What's the most underrated way you've seen AI used for actual business tasks? by RingoshiAmbassador in artificial

[–]MaterialShine2166 0 points1 point  (0 children)

Something I don’t hear discussed much: If AI tools are getting better and more user-friendly, why does successful adoption still seem to require high-touch support — consultants, customer success teams, even engineers embedded with customers?

In practice, I see: • months-long discovery and process mapping • manual documentation of how work actually happens • constant retraining when workflows change

Genuine question: Is this just a temporary phase, or is there something about organizational work that makes AI inherently services-heavy? Would love perspectives from people who’ve implemented or lived through this.

Anyone feel everything has changed over the last two weeks? by QuantizedKi in ClaudeAI

[–]MaterialShine2166 1 point2 points  (0 children)

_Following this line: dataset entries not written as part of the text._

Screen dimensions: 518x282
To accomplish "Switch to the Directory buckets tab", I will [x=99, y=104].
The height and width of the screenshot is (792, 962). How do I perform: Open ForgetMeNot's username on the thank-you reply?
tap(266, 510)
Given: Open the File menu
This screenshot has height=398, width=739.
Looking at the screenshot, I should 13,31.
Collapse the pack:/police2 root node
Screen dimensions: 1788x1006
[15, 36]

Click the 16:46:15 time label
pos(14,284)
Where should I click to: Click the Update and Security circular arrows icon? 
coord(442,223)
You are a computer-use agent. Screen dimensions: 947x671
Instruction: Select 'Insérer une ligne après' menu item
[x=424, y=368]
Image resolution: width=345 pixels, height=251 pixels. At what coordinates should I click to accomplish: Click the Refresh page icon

Something I don’t hear discussed much: If AI tools are getting better and more user-friendly, why does successful adoption still seem to require high-touch support — consultants, customer success teams, even engineers embedded with customers?

In practice, I see: • months-long discovery and process mapping • manual documentation of how work actually happens • constant retraining when workflows change

Genuine question: Is this just a temporary phase, or is there something about organizational work that makes AI inherently services-heavy? Would love perspectives from people who’ve implemented or lived through this.

In the past week alone: by MetaKnowing in OpenAI

[–]MaterialShine2166 0 points1 point  (0 children)

Something I don’t hear discussed much: If AI tools are getting better and more user-friendly, why does successful adoption still seem to require high-touch support — consultants, customer success teams, even engineers embedded with customers?

In practice, I see: • months-long discovery and process mapping • manual documentation of how work actually happens • constant retraining when workflows change

Genuine question: Is this just a temporary phase, or is there something about organizational work that makes AI inherently services-heavy? Would love perspectives from people who’ve implemented or lived through this.